That's nonsense for gaming.
The 13900k uses 25W more than the 7950x for gaming, even with power limits lifted even when using ddr 5-7400, that doesn't make any change for cooling.
...
(Power measurement has not been done in 720p ,but that's just a guess, they don't specify)
https://www.techpowerup.com/review/intel-core-i9-13900k/17.html
The key point about the data you cited is that it's a 12-game
average. That's the average per-game power (which can hide spikes that happen only some of the time) and averaged over multiple games. We all know that some games hit the CPU harder than others. If they play games at settings that aren't CPU-limited, then the additional power could be negligible. However, what games they play tomorrow are likely to differ from what they play today. And games that are GPU-limited won't be, if they upgrade their GPU to one that's much faster. So, the concern is relevant from a forward-looking perspective (which most buyers will have).
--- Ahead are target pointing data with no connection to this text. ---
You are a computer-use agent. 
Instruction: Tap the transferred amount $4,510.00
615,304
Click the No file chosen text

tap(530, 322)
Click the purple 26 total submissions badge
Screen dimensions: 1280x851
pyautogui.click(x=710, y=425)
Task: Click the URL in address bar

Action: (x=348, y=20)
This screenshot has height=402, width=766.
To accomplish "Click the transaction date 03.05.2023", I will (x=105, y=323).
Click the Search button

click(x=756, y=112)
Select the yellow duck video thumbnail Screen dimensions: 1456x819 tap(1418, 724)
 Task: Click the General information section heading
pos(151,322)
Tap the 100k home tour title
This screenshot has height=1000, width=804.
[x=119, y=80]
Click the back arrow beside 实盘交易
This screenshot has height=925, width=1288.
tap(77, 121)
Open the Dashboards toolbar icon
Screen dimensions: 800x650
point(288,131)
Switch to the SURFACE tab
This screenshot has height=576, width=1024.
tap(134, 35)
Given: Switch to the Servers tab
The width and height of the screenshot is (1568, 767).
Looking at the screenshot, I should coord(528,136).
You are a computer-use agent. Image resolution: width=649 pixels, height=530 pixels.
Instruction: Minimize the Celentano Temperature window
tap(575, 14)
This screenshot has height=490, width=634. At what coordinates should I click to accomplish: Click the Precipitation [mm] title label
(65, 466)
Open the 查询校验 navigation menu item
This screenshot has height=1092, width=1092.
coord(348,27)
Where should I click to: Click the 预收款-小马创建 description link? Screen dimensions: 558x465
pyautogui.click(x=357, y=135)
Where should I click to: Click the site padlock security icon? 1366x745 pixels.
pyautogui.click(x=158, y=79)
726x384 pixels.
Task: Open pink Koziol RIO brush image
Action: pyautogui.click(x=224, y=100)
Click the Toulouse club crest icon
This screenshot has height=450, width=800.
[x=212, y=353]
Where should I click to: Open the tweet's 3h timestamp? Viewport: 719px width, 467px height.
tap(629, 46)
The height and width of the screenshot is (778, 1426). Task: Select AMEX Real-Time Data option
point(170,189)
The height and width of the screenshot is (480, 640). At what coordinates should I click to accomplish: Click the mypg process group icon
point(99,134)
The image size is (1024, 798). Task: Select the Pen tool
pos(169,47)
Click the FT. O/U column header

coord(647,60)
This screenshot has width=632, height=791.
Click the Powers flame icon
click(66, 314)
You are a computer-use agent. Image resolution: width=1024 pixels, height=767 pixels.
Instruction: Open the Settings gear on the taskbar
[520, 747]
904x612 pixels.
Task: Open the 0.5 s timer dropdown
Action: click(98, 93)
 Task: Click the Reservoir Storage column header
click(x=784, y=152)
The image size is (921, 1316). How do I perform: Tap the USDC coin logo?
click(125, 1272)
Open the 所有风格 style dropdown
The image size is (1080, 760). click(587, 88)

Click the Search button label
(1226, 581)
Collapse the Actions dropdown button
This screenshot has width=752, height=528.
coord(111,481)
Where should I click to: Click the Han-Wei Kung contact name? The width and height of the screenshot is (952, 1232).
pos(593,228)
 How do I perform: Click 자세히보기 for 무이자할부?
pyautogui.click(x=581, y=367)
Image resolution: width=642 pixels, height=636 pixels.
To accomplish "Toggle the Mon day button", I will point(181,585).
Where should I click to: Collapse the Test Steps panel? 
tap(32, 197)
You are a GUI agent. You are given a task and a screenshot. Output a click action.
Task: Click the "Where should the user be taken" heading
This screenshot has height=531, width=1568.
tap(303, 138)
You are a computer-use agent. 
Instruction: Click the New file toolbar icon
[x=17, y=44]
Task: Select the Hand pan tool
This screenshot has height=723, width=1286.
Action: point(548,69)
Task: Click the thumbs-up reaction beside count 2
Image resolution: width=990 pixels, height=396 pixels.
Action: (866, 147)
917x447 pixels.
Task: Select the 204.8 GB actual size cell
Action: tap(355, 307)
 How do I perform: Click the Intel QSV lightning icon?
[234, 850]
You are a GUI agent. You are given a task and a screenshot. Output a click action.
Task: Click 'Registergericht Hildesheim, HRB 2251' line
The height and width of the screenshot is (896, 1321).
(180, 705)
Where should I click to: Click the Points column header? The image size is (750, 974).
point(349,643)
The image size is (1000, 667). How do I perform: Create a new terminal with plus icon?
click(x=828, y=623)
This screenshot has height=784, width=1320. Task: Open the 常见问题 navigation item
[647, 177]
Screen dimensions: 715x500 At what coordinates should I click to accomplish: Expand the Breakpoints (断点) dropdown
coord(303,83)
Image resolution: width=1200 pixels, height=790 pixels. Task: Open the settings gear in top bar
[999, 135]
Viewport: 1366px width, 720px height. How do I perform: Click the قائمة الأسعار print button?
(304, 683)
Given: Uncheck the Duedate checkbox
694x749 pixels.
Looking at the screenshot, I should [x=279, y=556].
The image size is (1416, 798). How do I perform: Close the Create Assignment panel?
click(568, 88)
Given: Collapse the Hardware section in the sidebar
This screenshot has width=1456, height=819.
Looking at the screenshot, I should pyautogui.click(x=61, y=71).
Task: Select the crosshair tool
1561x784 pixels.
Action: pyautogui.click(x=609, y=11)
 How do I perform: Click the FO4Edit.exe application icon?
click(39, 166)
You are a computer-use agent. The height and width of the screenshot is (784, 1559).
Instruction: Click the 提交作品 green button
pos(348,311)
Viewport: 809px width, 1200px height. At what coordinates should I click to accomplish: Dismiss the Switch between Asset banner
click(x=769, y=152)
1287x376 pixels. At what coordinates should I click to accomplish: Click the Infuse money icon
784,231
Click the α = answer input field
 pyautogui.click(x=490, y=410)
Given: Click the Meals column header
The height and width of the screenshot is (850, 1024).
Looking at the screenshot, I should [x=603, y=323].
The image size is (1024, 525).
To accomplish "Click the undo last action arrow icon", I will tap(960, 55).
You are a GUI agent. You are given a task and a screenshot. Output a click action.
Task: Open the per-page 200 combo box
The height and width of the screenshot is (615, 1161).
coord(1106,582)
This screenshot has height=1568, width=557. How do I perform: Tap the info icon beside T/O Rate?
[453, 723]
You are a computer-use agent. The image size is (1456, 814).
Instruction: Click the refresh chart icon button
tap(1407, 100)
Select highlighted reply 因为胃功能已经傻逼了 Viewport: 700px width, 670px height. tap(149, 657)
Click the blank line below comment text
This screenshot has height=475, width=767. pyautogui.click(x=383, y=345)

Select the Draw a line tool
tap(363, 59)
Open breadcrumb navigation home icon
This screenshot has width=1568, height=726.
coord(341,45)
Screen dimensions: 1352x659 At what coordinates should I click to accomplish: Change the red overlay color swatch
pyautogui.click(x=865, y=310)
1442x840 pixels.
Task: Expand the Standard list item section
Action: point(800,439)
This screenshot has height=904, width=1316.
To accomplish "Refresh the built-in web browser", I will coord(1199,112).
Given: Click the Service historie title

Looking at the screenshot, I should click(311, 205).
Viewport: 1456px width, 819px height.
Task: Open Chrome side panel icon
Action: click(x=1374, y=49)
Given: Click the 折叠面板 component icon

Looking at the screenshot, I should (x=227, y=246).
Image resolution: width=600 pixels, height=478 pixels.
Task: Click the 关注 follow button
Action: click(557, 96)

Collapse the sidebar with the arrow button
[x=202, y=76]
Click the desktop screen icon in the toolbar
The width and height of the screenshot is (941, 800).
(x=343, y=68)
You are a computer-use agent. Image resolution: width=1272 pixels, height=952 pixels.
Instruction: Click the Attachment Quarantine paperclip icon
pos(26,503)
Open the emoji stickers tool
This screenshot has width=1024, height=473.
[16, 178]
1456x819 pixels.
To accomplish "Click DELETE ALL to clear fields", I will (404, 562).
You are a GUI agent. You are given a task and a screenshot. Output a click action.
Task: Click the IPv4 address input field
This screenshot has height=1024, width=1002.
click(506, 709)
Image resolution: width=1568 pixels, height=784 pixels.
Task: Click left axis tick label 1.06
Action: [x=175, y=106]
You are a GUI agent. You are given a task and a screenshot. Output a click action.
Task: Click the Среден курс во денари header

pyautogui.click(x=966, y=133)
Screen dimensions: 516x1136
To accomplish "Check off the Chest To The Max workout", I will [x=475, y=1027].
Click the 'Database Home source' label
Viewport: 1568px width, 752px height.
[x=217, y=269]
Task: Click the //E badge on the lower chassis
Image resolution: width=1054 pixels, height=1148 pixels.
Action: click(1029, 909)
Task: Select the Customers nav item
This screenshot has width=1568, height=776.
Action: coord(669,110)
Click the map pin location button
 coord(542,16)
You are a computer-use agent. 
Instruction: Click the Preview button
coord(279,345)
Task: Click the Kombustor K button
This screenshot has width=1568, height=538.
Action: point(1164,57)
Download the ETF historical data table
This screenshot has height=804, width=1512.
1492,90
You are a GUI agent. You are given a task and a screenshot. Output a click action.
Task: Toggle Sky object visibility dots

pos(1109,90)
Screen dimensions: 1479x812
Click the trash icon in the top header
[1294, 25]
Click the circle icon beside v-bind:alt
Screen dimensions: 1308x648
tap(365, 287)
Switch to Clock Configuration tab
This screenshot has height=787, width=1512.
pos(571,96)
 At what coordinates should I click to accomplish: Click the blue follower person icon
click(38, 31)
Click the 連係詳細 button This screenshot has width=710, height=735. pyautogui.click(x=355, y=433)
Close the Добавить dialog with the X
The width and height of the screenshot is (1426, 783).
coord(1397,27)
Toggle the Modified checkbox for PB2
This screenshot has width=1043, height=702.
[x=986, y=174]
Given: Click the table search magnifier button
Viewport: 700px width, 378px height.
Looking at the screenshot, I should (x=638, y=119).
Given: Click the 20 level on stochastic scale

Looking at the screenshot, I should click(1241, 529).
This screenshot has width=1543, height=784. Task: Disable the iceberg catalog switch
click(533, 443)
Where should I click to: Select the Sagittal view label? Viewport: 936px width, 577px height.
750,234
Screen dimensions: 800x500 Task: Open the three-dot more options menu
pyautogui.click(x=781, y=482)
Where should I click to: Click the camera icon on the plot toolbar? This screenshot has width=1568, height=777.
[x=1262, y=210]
The relevance of this depends a lot on
why someone is concerned about power. If you're concerned about electricity and air conditioning costs, then average power (for the specific games you play) is a good metric to look at. However,
if you're concerned about what kind of cooling solution you'll need to avoid throttling during CPU-heavy periods or how high your CPU fan will spin up, then you really do care about the spikes, and averages obscure that.
Anandtech wrote an interesting article in which they compared performance at different power limits. For the most part, gaming was unaffected - very good news. However, there were definitely some outliers. The most extreme outlier was Total War: Warhammer 3, where the i9-13900K bogged down badly in 95th percentile performance, at any settings below stock. Interestingly, the 7950X was unfazed.
Again, this is an outlier. Check the article for the rest of the games they tested, but we should keep in mind that as CPUs get faster, games tend to lean on them harder. So, the situation is only likely to get
worse, on this front.
Also, from the same TechPowerUp article that you cited, we can see further details on the power variations per-game. These are the 12 games included in their average. Note how some CPU-lite games like CSGO, Borderlands 3, and AOE4 can compensate for CPU-heavy games like Civ 6, Cyberpunk 2077, and BF5:
Also, don't forget that these are still averaged over their entire benchmark. So, there will be spikes within each game that are higher than these figures.
IMO, it's malpractice for these sites to publish bare averages. They ought to convey the distribution, like with box-and-whisker plots or something.